# Profibus DP Slave Simulator



## kabpajoh (13 Januar 2009)

Hallo,

  ich stehe leider nun vor einen Problem und finde keine Lösung!

Kennt jemand von Euch eine PCI Karte oder ähnliches welche mehrere Slaves (min 30) in einem Profibusnetzwerk (DPV1) simulieren kann???
Der Profibus Master ist eine Gateway, dieser ist an ein OPC Server angeschlossen. Die beiden Systeme (Slave- Simulator und OPC- Servrer) müssen quasi auf zwei separaten PC´s installiert sein.

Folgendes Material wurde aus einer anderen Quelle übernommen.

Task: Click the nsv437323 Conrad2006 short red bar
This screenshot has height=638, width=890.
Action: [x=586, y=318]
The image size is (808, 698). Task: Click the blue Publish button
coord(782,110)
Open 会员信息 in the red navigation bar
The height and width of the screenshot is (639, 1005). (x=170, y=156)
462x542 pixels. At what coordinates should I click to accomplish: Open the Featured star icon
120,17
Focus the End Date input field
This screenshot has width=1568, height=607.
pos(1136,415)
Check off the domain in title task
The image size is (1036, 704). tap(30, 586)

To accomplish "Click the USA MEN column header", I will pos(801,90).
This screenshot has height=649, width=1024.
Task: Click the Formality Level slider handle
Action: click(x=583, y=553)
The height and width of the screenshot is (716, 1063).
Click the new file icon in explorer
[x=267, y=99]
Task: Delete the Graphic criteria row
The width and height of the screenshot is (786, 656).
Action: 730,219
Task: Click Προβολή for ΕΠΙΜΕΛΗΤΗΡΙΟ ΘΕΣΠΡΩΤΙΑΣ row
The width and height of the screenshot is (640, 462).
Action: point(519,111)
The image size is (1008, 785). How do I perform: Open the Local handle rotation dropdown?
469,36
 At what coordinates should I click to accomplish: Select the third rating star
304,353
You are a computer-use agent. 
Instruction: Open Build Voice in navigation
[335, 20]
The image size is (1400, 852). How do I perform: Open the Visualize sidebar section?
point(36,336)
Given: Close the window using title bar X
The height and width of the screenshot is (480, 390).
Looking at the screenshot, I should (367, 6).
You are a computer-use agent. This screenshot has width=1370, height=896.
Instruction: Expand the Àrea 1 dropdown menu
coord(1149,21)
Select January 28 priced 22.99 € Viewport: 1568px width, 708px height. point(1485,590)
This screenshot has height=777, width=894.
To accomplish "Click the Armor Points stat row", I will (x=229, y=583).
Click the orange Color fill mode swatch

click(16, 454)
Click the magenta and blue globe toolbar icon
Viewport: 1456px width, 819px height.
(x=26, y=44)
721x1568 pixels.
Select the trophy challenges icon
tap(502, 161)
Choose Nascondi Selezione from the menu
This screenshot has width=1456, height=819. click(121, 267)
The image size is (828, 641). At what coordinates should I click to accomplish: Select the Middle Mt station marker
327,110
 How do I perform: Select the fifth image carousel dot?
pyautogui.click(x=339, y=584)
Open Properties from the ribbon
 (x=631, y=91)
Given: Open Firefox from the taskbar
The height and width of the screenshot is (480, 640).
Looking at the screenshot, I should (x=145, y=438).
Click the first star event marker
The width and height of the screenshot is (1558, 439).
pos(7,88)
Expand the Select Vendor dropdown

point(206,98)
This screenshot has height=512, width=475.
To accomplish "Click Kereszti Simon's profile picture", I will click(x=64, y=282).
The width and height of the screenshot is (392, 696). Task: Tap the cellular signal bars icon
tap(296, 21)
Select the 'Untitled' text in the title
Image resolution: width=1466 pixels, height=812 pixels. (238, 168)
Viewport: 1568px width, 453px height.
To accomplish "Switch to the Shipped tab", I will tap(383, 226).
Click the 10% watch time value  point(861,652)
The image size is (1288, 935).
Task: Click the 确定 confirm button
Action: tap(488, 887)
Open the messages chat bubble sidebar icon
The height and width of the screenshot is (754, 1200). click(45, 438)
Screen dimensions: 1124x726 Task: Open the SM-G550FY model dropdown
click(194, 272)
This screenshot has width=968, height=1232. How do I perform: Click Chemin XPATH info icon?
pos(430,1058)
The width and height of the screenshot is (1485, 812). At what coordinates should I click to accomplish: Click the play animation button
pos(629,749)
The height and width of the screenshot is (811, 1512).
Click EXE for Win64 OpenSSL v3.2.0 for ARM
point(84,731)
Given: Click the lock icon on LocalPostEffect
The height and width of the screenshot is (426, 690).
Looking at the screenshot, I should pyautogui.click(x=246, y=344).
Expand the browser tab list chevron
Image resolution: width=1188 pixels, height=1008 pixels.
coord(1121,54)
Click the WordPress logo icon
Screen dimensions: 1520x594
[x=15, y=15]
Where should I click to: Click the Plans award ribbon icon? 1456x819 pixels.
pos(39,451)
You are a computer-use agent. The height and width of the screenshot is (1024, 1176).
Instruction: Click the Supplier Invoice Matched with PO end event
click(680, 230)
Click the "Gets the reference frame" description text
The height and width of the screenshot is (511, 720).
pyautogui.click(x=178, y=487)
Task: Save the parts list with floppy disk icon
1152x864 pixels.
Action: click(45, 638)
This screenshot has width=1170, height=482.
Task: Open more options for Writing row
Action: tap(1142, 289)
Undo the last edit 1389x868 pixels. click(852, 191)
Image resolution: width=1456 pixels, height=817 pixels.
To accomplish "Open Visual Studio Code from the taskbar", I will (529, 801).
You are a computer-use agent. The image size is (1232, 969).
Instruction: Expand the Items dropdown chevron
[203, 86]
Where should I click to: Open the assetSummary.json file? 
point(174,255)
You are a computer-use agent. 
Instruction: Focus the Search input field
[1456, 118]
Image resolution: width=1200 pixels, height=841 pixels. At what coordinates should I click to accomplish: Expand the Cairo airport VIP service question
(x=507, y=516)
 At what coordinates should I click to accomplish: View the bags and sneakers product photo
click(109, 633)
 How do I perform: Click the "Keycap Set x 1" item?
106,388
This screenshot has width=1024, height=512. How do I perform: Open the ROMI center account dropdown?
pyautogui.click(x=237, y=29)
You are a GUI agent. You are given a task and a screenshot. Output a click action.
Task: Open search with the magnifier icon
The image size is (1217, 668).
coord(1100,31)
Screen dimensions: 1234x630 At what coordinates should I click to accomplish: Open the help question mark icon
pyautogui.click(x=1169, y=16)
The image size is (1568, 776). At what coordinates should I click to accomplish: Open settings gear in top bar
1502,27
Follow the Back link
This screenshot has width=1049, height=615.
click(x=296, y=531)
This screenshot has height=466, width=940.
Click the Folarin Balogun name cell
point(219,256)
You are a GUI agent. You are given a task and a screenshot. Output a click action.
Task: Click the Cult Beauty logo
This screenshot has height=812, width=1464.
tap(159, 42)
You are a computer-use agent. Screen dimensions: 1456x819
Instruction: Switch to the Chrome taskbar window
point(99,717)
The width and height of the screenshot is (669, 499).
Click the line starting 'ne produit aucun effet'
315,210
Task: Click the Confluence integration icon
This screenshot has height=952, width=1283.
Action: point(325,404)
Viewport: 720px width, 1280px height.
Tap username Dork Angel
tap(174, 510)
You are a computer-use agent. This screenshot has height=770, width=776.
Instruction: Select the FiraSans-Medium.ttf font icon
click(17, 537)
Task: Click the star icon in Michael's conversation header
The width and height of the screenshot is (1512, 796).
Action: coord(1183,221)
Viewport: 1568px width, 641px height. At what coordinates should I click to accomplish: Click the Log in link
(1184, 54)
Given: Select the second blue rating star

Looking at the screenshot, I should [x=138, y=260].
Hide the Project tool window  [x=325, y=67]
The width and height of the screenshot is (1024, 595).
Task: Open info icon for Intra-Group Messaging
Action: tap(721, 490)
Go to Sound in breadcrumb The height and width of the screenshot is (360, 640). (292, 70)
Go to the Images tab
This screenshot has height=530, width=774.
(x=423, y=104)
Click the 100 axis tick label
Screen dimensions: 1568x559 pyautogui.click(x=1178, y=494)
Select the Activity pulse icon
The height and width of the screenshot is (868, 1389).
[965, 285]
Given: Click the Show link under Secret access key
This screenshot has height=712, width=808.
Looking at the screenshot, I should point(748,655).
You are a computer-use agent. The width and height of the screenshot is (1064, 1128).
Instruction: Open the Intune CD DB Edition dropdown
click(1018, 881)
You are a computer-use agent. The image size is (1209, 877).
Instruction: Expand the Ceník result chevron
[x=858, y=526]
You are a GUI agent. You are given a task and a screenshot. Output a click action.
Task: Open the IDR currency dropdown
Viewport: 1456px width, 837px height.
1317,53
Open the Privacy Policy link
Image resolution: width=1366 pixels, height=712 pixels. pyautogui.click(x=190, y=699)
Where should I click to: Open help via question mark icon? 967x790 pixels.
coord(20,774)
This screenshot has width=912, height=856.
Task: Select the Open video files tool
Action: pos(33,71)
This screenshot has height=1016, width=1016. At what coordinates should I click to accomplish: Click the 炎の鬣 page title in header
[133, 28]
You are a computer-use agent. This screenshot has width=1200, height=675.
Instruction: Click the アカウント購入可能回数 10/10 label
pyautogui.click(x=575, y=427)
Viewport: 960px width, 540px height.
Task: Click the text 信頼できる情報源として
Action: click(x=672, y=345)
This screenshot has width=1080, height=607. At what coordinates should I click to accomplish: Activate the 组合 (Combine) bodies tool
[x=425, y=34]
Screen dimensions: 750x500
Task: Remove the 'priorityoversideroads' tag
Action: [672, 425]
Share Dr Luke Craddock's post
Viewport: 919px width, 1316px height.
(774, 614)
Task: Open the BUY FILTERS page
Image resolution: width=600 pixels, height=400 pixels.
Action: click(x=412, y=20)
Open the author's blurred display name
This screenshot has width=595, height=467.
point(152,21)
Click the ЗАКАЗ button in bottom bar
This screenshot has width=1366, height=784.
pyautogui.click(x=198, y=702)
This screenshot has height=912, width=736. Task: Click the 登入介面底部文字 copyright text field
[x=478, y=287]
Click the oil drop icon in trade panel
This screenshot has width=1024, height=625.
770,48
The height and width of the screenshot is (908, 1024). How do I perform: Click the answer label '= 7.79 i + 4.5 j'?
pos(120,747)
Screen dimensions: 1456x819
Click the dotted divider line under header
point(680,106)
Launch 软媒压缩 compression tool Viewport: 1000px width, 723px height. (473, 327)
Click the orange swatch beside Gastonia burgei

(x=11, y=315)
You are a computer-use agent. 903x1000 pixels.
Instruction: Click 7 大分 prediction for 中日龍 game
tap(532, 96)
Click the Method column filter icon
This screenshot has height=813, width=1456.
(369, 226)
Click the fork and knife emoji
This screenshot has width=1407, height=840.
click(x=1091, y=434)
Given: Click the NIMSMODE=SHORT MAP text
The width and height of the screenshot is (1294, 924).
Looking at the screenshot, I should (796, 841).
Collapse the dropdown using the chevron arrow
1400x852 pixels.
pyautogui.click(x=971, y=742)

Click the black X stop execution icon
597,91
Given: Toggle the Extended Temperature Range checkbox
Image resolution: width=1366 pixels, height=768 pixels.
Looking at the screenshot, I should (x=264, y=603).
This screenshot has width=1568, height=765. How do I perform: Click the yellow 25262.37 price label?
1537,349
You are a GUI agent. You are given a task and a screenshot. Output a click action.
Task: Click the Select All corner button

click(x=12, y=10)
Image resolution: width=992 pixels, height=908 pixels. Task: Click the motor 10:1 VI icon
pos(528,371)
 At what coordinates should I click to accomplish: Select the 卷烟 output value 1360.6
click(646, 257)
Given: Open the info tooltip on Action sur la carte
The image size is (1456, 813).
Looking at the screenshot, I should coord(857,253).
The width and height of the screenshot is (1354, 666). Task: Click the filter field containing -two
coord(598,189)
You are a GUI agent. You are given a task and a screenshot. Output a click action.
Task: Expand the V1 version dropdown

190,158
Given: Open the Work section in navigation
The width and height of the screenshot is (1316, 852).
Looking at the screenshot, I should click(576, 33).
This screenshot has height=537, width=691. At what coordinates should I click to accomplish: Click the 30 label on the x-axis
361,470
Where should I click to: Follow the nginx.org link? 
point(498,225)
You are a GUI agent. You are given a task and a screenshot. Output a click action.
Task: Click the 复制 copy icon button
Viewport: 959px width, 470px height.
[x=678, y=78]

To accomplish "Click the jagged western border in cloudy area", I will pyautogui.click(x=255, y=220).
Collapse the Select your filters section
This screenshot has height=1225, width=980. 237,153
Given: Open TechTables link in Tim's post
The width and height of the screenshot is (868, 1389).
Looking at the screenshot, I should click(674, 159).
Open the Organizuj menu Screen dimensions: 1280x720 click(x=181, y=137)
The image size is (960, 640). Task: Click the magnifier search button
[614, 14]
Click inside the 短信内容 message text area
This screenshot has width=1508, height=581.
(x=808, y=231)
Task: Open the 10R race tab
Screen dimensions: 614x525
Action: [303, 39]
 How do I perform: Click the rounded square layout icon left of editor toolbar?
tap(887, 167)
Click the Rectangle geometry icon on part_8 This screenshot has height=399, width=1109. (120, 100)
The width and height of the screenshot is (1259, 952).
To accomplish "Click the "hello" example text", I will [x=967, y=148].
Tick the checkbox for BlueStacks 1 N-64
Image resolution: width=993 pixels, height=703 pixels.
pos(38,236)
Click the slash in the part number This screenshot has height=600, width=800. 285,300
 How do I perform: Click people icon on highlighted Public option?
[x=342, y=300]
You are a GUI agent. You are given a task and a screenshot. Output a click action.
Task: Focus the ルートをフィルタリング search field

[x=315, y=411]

Dazwischen wird mit Profibus zum Gateway, und vom Gateway zum PC mit Ethernet kommuniziert. 
  Kennt jemand eine Lösung!!?


----------



## lorenz2512 (13 Januar 2009)

hallo,
schon mal bei hilscher geschaut? http://www.factorycomm.com/cif50dps...sst-pbms-pci&gclid=CNvArpOGjJgCFQNItAodR1naCg


----------



## lorenz2512 (13 Januar 2009)

hallo,
das müsste genau das richtige sein: http://material.sa.online.pt/downloads/Molex/Brochuras/Profibus/SST-PBMS-PCI.PDF


----------



## kabpajoh (14 Januar 2009)

Danke lorenz2512,
für die schnelle und freundliche Antwort. 
Das wäre genau das richtige,
leider kann die Karte nur DPV0 also keinen azyklischen Datenaustausch. 

Hat viellecht jemand Erfahrung mit der _SIMBApro PCI von Siemens???
_


----------